TEXT SECTION:
──────

Enigma of sales loss

Current economic slowdown across the world is making it difficult for companies to accelerate their top line. At the same time, it is an irony that we lose considerable amount of sales due to inherent mismatch between actual supplies and volatile consumer demand manifesting at the marketplace. Do we even know how much of potential sales are lost as a result?

Let me admit that quantifying the potential sales loss is not easy. Companies do deploy various techniques to assess it, however, most of these methods are fraught with errors and biases. It is important to understand the underlying cause of these errors and biases so that sales loss can be measured properly and subsequently minimized.

Errors in measurement

In my opinion, there are three main areas which induce inaccuracy in sales loss measurement.

1. Estimating actual demand

Measuring actual consumer demand is difficult in a country like India with ten million retail outlets, most of which do not document their individual sales transactions. Companies, therefore, resort to retail and wholesale orders as a surrogate of consumer demand. Even these orders are under-reported as customers often refrain from ordering those items which are out-of-stock at the distributor. Even salesmen with handheld terminals to capture retail orders get to see distributor stocks for each item and avoid taking orders for the out-of-stock items.

Less progressive companies treat distributor orders as the actual consumer demand with in-built biases like the inherent preference for fast movers and exaggerated orders during promotions.

2. Measuring true sales

Most companies record primary sales to distributors as actual sales and compare it with consumer demand to estimate the sales loss. As we have often seen, primary sales are skewed towards the month-end and represent some amount of push by the sales team.

──────

RECORDED DATA:
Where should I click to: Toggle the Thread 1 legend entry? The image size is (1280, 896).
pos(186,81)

──────

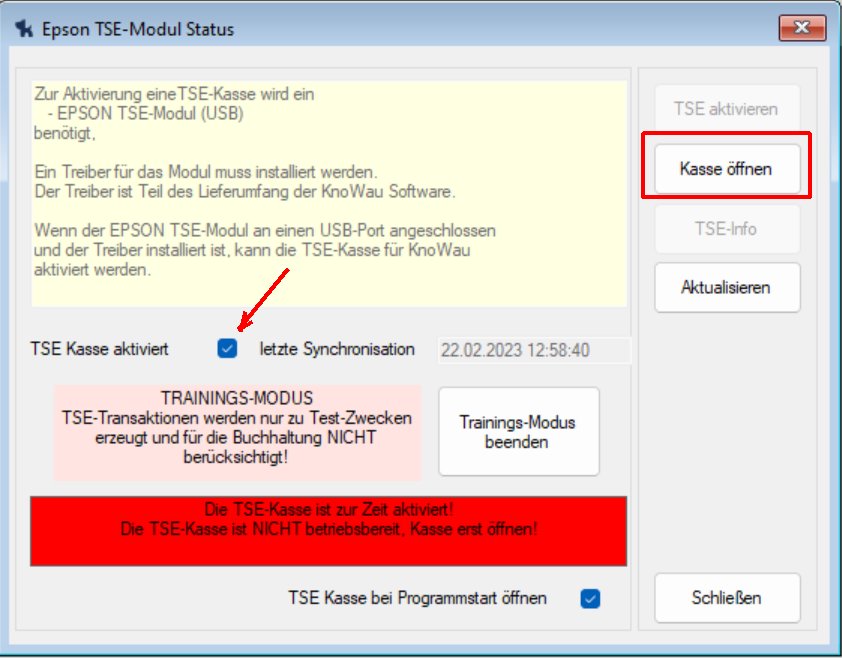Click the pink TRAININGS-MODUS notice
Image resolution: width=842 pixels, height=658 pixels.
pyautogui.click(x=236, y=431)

──────

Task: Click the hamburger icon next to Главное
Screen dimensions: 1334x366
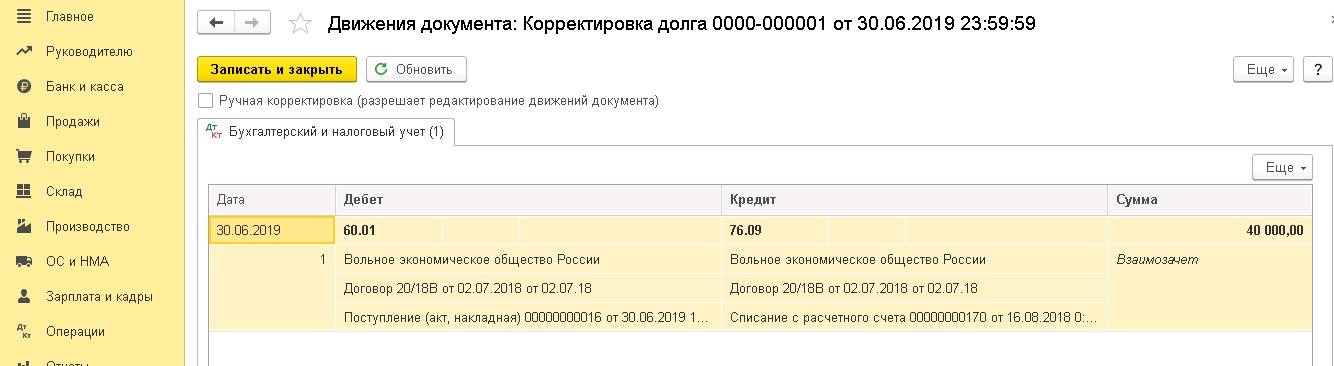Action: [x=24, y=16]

──────

DIRECTIONS:
[a] Repeat the passage of the sales loss text starting with "Current economic slowdown" and going on through "and subsequently minimized.".
[b] Finish out the next part of the sales loss text, continuing from where it stops.
The entries have no connection to the text on sales loss.

RESPONSES TO THE TASKS:
[a]
Current economic slowdown across the world is making it difficult for companies to accelerate their top line. At the same time, it is an irony that we lose considerable amount of sales due to inherent mismatch between actual supplies and volatile consumer demand manifesting at the marketplace. Do we even know how much of potential sales are lost as a result?

Let me admit that quantifying the potential sales loss is not easy. Companies do deploy various techniques to assess it, however, most of these methods are fraught with errors and biases. It is important to understand the underlying cause of these errors and biases so that sales loss can be measured properly and subsequently minimized.

[b]
More progressive companies have switched to secondary sales by distributors as a better representation of actual sales. Even this measurement includes some amount of push to the wholesale trade towards the month-end.

3. Belief in internal capabilities

I have seen many companies across FMCG, Food and Pharma sectors carry a strong belief that actual demand is so dynamic and unpredictable that it is impossible to meet it. As a result, they resort to capping the sales loss measurement in several ways.

The most prevalent capping relates to the sales number agreed in the S&OP process through consensus. Actual demand in excess of the sales plan is kept out of the sales loss calculations since supplies were planned only as per the S&OP plan. Companies with replenishment system in place do consider some amount of excess demand as a potential sales opportunity. However, even this is capped at 5-25% over the S&OP plan depending on the flexibility of their supply chain.

The above reasons, widely prevalent among consumer companies, are mainly due to sub-optimal design of the supply chain and can be addressed through improvements in supply chain design and internal capabilities.

System biases

The way a company’s supply chain is organized in terms of planning, execution and measurement introduces its own hidden biases in estimating the potential sales loss. There and three main reasons for these biases.

1. Responsibility for sales loss

Companies with fragmented supply chain responsibility and poor flexibility find it difficult to pinpoint responsibility for containing the potential sales loss. Should it be demand planning, supply planning, manufacturing, procurement or logistics? As a result, no one takes overall responsibility to minimize it. Local KPIs prevail over the global KPI of customer order fulfilment and the consensus S&OP sales plan is taken as the reference for consumer demand.

2. Trust in customer orders

Many-a-times companies don’t believe in the orders placed by their distributors, wholesalers and retailers, especially for out-of-stock or promotion items. These are often rationed to present a more realistic picture of consumer demand, thereby deflating the potential sales loss calculation.

3. Black swan events

Extremely high demand for certain items during black swan events is often considered as an outlier and ignored for calculating the potential sales loss. Take for example, the demand for hand sanitizers during the current scenario of covid 19 virus. If the supply chain continues to follow the S&OP plan, we are likely to miss out on a major sales opportunity and not even count it as a potential sales loss.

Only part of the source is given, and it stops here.